Another letter, this one typewritten and postmarked Royal Oak, Mich., on Feb. 16, 1990, also was addressed to Daly and claimed the Pistons didn't "know the meaning of the word `sportsmanship" and would "pay dearly."
The FBI ran a fingerprint test and determined the model of typewriter used, but as with the first letter, couldn't locate a suspect.
In each case, Hal Helterhoff, special agent in charge of the FBI in Michigan, wrote a letter to the U.S. attorney's office in Detroit to inform prosecutors that the agency hadn't been able to ID an author.
Current FBI spokeswoman Sandra Berchtold declined to comment on the letters sent to Daly. FBI files become a public record when the subject dies.
In Daly's day, the Pistons -- thanks to their physical style of play -- were perceived as villains by some opposing fans, and bitter rivalries grew with fellow Eastern Conference foes in Boston, Chicago and Cleveland.
Things got so bad that, ahead of a Cavs-Pistons game on March 3, 1989, someone called Cleveland coach Lenny Wilkens in his suburban Detroit hotel room and threatened his life. Wilkens notified NBA officials, and the league provided extra security for him during the game.

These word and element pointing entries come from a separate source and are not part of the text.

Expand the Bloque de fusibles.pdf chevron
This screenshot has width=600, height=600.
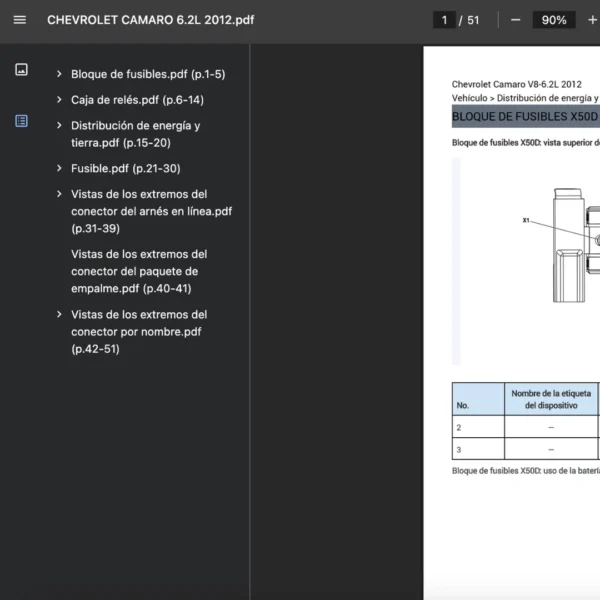pyautogui.click(x=60, y=74)
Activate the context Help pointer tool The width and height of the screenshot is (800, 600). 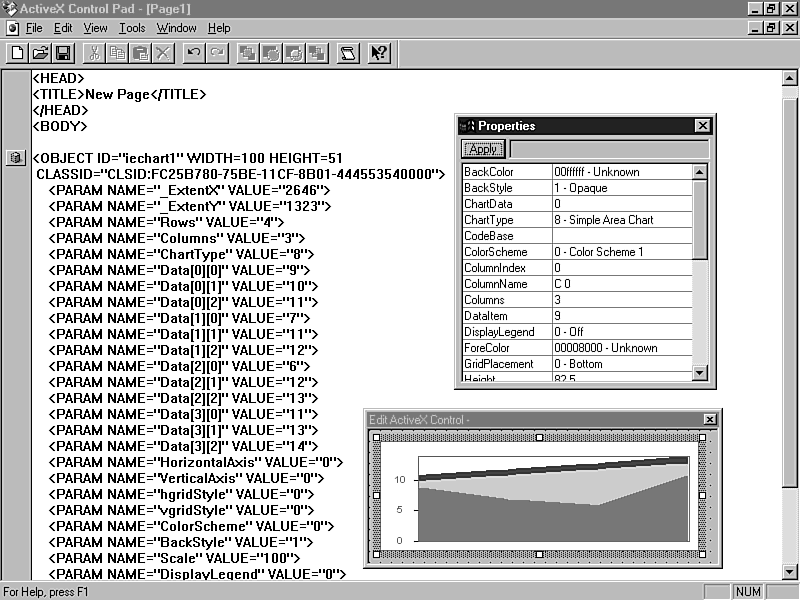point(379,52)
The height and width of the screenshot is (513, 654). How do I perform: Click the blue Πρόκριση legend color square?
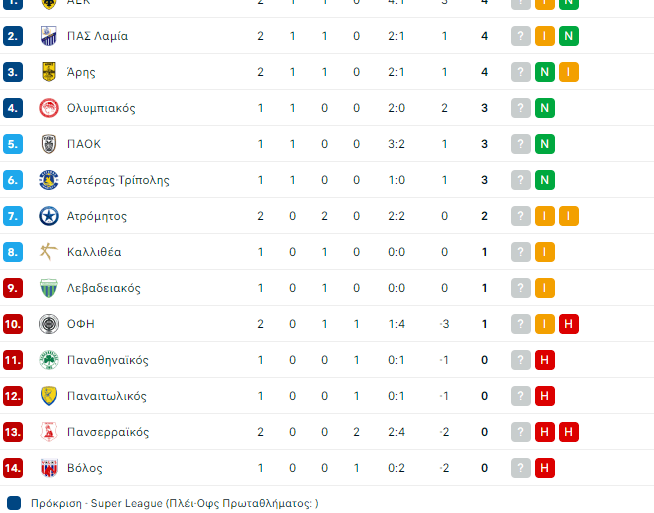(14, 503)
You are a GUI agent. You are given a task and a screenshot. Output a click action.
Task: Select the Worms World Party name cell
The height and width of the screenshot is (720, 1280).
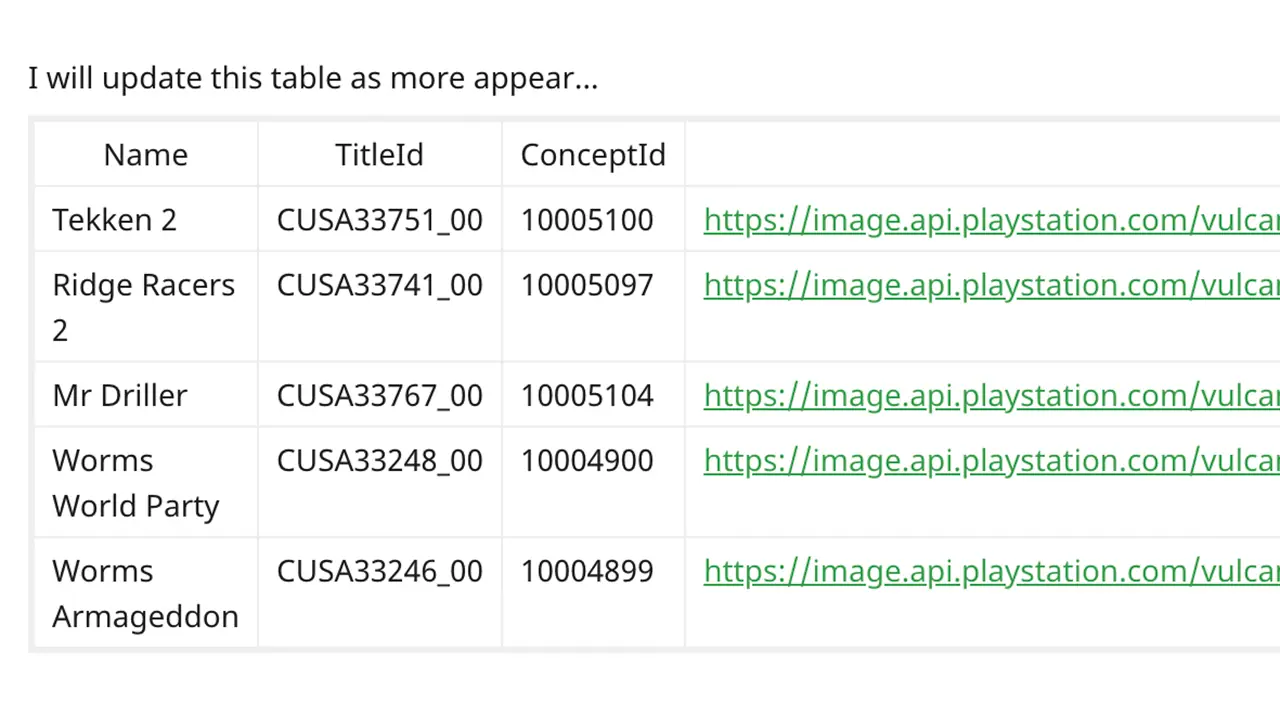point(135,483)
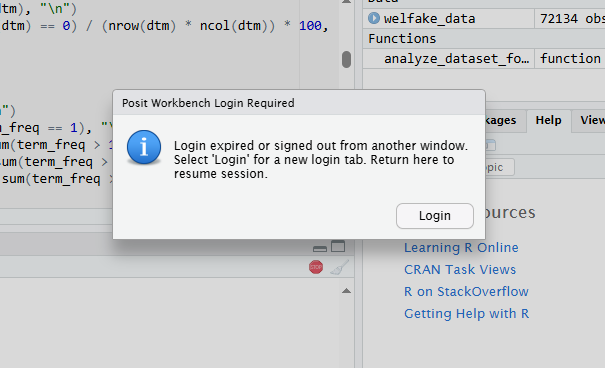Click the editor scrollbar thumb
Viewport: 605px width, 368px height.
[x=346, y=59]
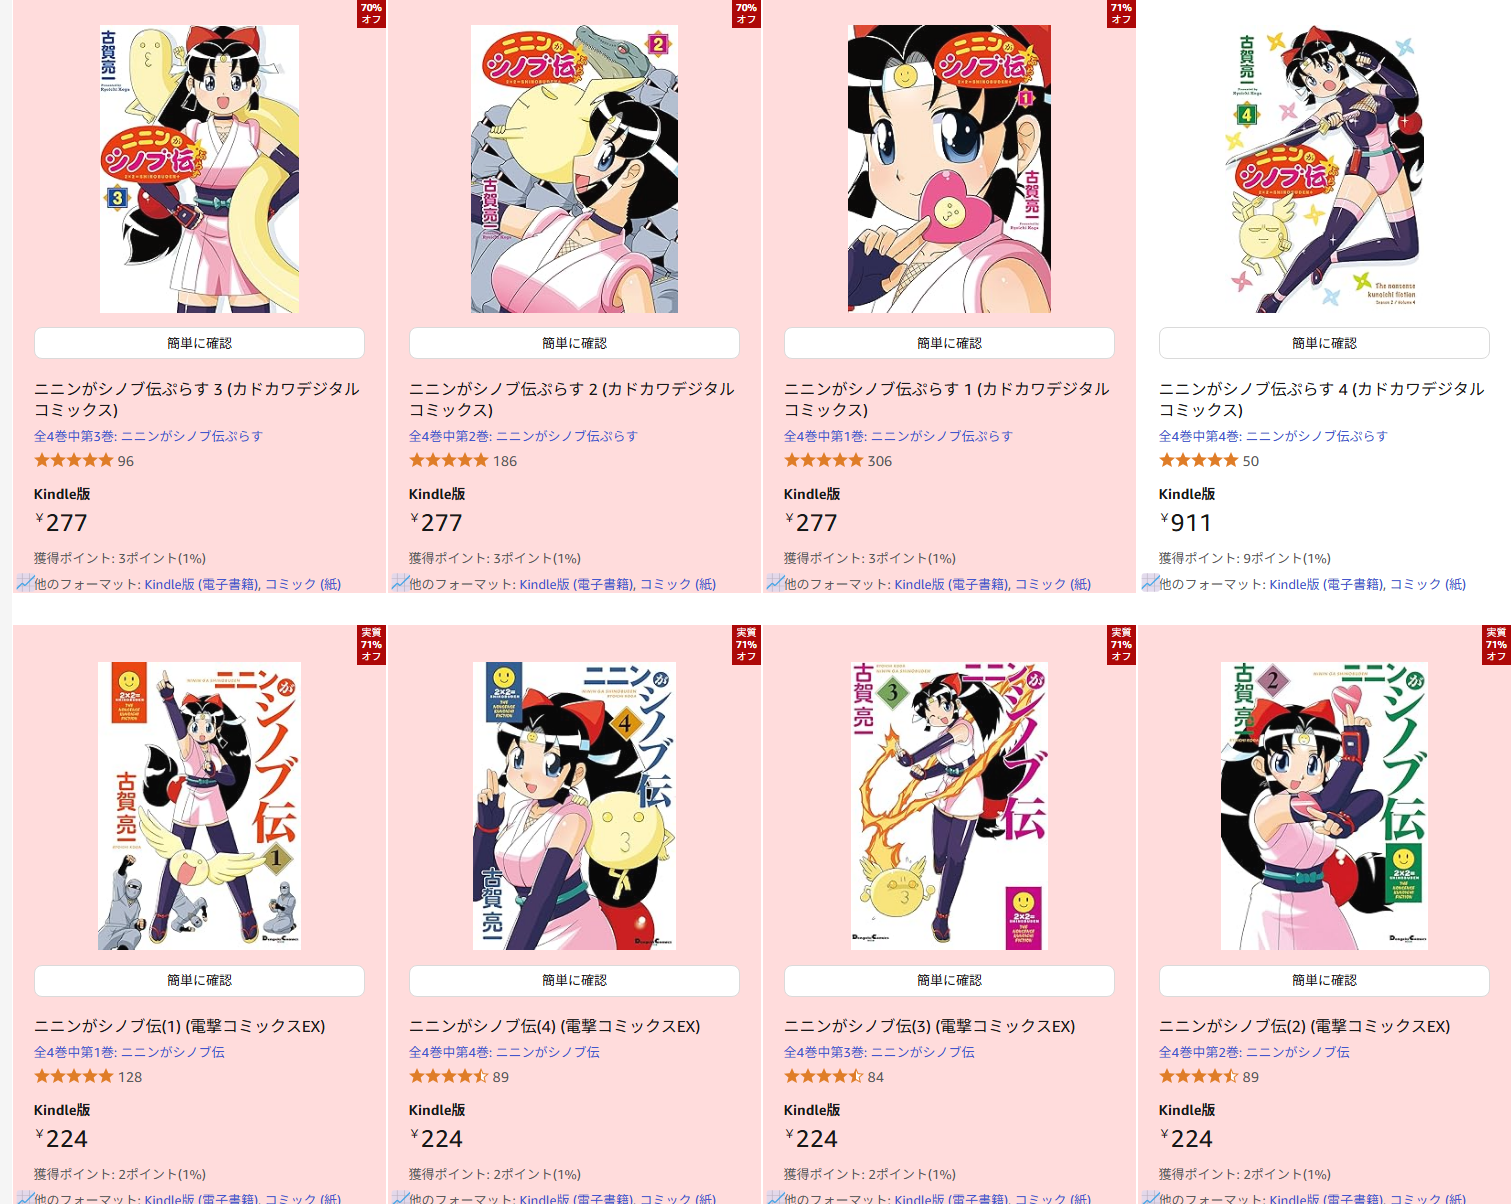Open star rating of ニニンがシノブ伝(1)
The height and width of the screenshot is (1204, 1512).
coord(74,1076)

"It's sad. This is the first time anything like this ever happened to me," Wilkens said at the time. "It makes me nervous to have all these people around me."
It seems, though, that the threats against Daly weren't common knowledge in the team's locker room.
Hall of Fame Pistons guard Joe Dumars, now the team's president of basketball operations, said he "never heard of it."
Mahorn, currently a Pistons radio announcer, also had no recollection of the threats against his coach.
"I have no clue about that," he said.
Then-general manager Jack McCloskey, now retired and living in Georgia, remembers receiving his own letters and other threats during that time, usually over trades he had made.
"I can remember I stopped at a red light, and I had just traded Adrian Dantley," McCloskey said. "Two guys stopped next to me, recognized me and just had the finger gun. They did that. But when it all came out in championships, people forget it."
Those who knew Daly said he had a special charisma that made it difficult for people to stay mad at him.
Charles Barkley, whom Daly coached to Olympic gold in 1992, has said he "never understood how a great man and nice guy coached the Bad Boys."